Comme le note très justement E. Domenach191, Clarke est l’héritier de l’idée d’Austin selon laquelle la philosophie du langage ordinaire constitue une critique sérieuse aux prétentions épistémologiques des philosophes traditionnels. Mais cet héritage s’inscrit aussi dans un débat plus large encore. Selon Putnam192, le regain d’intérêt pour la question du réalisme au XXe siècle dans la tradition anglo-américaine a été prégnant. Le problème de la conception traditionnelle de la philosophie de la perception selon laquelle il existe un médium entre le sujet percevant et l’objet physique est réactivé.
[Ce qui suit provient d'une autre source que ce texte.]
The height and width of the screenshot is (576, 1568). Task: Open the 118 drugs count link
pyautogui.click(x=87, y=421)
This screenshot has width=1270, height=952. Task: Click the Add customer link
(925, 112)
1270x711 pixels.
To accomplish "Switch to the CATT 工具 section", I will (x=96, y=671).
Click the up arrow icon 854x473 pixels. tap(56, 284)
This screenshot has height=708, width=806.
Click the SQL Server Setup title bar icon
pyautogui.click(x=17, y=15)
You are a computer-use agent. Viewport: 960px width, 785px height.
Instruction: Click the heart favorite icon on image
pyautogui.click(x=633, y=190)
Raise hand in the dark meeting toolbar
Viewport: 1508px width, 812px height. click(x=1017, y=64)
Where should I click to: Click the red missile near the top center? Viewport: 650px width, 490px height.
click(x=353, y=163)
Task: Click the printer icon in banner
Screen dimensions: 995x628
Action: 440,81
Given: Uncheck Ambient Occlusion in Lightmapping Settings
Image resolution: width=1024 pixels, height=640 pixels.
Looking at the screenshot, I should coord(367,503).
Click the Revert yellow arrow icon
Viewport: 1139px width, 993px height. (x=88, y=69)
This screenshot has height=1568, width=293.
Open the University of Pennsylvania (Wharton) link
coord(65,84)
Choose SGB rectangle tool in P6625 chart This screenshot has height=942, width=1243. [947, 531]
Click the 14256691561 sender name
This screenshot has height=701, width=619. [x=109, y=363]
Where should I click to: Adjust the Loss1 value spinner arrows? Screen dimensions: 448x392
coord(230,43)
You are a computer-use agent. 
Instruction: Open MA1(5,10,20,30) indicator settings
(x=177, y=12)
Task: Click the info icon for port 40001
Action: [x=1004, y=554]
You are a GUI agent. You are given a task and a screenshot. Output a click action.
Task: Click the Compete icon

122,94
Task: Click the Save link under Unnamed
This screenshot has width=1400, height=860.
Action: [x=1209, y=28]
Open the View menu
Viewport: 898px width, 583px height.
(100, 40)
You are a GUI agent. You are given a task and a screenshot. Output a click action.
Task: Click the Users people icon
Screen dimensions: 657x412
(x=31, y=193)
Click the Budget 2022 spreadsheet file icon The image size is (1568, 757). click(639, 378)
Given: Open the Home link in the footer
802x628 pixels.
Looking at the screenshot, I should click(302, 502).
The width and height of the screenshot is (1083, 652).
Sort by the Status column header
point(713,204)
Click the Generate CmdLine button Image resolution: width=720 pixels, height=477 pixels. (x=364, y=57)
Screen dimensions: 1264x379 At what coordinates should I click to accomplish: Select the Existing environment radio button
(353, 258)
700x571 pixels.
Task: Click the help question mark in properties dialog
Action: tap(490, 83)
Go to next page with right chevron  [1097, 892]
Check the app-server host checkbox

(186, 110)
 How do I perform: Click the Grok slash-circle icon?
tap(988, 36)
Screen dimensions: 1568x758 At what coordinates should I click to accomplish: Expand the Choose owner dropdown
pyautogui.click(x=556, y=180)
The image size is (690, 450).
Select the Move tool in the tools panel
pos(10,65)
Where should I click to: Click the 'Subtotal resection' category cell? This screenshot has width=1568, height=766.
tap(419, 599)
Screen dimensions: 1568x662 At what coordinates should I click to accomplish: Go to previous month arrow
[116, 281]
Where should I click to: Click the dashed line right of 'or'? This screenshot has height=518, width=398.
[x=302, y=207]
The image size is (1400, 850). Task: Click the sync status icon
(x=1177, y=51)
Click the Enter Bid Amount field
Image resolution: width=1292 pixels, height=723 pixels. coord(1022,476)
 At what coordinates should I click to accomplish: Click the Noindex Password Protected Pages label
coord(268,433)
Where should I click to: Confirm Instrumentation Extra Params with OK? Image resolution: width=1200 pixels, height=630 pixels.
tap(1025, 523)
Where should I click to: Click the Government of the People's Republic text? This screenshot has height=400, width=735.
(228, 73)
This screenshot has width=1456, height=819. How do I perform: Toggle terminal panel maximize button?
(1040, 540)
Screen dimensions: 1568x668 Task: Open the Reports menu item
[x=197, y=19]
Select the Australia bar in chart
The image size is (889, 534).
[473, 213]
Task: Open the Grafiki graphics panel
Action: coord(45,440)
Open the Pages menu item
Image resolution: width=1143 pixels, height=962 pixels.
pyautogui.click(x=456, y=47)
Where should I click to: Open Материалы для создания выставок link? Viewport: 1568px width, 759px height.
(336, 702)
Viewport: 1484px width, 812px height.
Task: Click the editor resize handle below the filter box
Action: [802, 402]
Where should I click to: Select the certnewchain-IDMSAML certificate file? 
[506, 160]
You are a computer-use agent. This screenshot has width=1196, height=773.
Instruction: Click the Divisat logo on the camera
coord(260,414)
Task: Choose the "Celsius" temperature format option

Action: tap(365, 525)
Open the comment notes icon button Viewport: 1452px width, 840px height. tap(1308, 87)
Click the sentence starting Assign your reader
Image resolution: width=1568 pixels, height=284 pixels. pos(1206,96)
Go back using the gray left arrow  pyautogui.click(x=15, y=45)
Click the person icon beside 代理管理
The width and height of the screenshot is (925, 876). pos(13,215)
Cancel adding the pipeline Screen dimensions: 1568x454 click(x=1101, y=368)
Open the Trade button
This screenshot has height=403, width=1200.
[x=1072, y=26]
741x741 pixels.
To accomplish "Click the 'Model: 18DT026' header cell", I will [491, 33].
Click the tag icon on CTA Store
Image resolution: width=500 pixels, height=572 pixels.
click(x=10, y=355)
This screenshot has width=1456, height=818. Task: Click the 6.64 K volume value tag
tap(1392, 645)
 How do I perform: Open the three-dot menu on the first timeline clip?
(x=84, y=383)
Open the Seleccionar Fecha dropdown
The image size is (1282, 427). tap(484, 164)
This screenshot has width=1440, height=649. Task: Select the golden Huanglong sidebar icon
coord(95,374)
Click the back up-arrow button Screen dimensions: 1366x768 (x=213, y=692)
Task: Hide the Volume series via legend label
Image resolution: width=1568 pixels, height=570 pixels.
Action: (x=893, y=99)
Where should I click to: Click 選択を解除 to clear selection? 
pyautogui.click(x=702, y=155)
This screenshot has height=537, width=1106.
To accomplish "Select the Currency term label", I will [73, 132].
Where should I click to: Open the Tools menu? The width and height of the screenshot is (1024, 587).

Cette conception a été l’une des cibles de la critique austinienne de la nature de la perception dans Sense and Sensibilia (1962), recueil de conférences prononcées à Oxford en 1947, puis à Berkeley en 1959. Aussi, l’interrogation clarkienne sur la validité de l’argument des sense data et sur la nature de l’investigation épistémologique traditionnelle, peut-elle s’expliquer depuis cet ancrage historique, autour des années 1950 et 1960. Elle est avant tout cette interrogation fondamentale sur ce que nous sommes conduits à affirmer sur la nature de l’expérience. Clarke reprend donc à son compte la critique austinienne selon laquelle les théoriciens des

190 T. Clarke, Ibid.

191 É. Domenach, « Scepticisme, sense data et contexte : J.L. Austin, Stanley Cavell, Thompson Clarke », Colloque sur les Sense-Data, Amiens, 13 décembre 2001.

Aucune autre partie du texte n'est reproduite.